On peut aussi raisonner en fonction du niveau d’information qu’on veut livrer au lecteur, par rapport à celui des personnages. Il peut être intéressant parfois de donner plus d’infos au lecteur qu’aux personnages ( c’est souvent le cas des textes comiques), ou au contraire de lui donner beaucoup moins d’infos qu’aux personnages (on peut penser à certains thrillers ou les Tom Clancy). Le choix de la première personne ou la troisième est une pure affaire technique personnelle. Dans une narration à la première personne, beaucoup de micro-postures, micro-attitudes inconscientes ne seront pas décrite, alors qu’une narration à la troisième personne permet tout cela.
Bref, rien de faux, mais je trouve que c’est un peu trop simple pour un domaine très vaste et compliqué. On peut aussi aborder la question des points de vue lors d’une description, même sans personnage.
@Maloriel : Merci pour lui pour l’idée 🙂
@Erion : Tout à fait, comme je le disais l’article était forcément partial et simpliste, c’est une question trop vaste pour être résolue aussi simplement dans un billet, même long. J’ai préféré rester dans le classique (même si, pour ma part, j’aime beaucoup expérimenter avec le point de vue, deuxième personne du singulier et autres, pour sortir justement des sentiers battus).
Plus j’y réfléchis et plus je pense qu’on pourrait vraiment écrire un bouquin sur ce seul sujet sans en faire le tour…
Merci pour le complément d’info sur les genres que tu apportes. 🙂
Mais en fait, en y réfléchissant un peu plus, ce qui me gêne dans ton texte, c’est « le point de vue dicte en grande partie le ton, la dynamique de l’histoire ». En fait, j’aurais le parti pris inverse : décider de ce que l’on veut écrire, de ce que l’on veut montrer dans le texte, dicte le point de vue.

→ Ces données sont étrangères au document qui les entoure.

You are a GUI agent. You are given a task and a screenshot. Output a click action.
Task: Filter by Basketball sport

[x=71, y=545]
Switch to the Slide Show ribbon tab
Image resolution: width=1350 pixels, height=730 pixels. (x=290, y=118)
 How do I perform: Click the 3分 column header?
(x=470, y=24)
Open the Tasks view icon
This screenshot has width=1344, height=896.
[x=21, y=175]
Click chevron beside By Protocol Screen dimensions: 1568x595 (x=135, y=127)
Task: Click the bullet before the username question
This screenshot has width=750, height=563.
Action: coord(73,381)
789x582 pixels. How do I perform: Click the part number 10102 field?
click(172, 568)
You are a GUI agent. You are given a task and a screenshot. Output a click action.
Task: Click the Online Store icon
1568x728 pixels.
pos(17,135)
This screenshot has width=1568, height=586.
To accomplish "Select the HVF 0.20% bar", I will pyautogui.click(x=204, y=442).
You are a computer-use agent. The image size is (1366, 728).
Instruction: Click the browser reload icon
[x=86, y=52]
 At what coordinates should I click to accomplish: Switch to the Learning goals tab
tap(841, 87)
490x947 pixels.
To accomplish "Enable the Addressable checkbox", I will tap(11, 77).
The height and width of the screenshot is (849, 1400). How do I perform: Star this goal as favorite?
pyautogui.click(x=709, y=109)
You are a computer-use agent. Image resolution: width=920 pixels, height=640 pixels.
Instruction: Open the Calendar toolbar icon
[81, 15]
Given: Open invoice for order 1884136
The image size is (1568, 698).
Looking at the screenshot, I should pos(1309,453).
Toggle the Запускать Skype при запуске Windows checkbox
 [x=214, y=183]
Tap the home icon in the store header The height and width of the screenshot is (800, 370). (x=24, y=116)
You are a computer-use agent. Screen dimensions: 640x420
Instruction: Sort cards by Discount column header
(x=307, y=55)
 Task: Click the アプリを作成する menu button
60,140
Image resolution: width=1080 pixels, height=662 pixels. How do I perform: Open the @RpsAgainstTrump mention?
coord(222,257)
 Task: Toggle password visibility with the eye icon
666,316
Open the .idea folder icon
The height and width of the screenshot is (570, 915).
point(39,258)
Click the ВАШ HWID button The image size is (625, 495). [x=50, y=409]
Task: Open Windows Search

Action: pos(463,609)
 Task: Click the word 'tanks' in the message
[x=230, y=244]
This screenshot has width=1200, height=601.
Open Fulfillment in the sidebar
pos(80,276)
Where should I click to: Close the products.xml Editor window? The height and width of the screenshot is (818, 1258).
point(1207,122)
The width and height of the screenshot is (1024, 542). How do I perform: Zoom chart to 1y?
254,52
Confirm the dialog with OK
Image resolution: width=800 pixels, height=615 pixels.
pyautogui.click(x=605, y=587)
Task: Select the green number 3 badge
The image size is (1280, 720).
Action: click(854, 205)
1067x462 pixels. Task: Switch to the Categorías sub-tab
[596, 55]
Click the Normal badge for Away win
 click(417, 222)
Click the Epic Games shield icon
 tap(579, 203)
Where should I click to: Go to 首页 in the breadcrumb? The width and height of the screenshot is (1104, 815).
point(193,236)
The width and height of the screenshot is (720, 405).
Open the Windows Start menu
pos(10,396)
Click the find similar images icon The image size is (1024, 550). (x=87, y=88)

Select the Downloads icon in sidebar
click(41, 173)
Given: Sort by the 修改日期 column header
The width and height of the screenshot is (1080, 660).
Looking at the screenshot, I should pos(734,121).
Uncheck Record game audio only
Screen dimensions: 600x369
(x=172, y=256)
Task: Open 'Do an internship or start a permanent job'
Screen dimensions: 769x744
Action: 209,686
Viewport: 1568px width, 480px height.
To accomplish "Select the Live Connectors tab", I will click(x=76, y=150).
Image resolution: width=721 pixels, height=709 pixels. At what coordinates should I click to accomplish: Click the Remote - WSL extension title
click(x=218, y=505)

En clair, quand je démarre une scène, ou une nouvelle, je me dis pas « quel point de vue vais-je choisir ? » mais « qu’est-ce que je dois montrer dans cette scène ou ce texte » et j’en déduis le point de vue le plus pertinent. En général, ça me laisse pas avec 40 000 choix.
Nous sommes parfaitement d’accord et j’ai la même approche. Je pensais « dicte » au sens de « détermine » : le point de vue restreint ce que tu peux faire, donc il faut effectivement le choisir d’abord (d’où la phrase « il faut alors te poser la question de ton intention narrative, pour réfléchir à la meilleure façon de la transmettre »). Puisque l’un restreint l’autre, c’est une décision qu’il faut prendre en premier, et on la prend en fonction de ce qu’on cherche à faire.
Je m’éloigne peut-être du sujet (ou pas). Mais j’aime bien voir, de temps en temps, un point de vue complètement extérieur, avec des pensées différentes, comme le point de vue d’un animal. Il m’est arrivé à plusieurs reprises de lire des nouvelles avec ce type de « regard ». Je trouve que c’est un bel exercice de style que de casser les réflexions habituelles qu’un humain peut avoir, et arriver à nous emmener ailleurs dans notre cheminement de pensé.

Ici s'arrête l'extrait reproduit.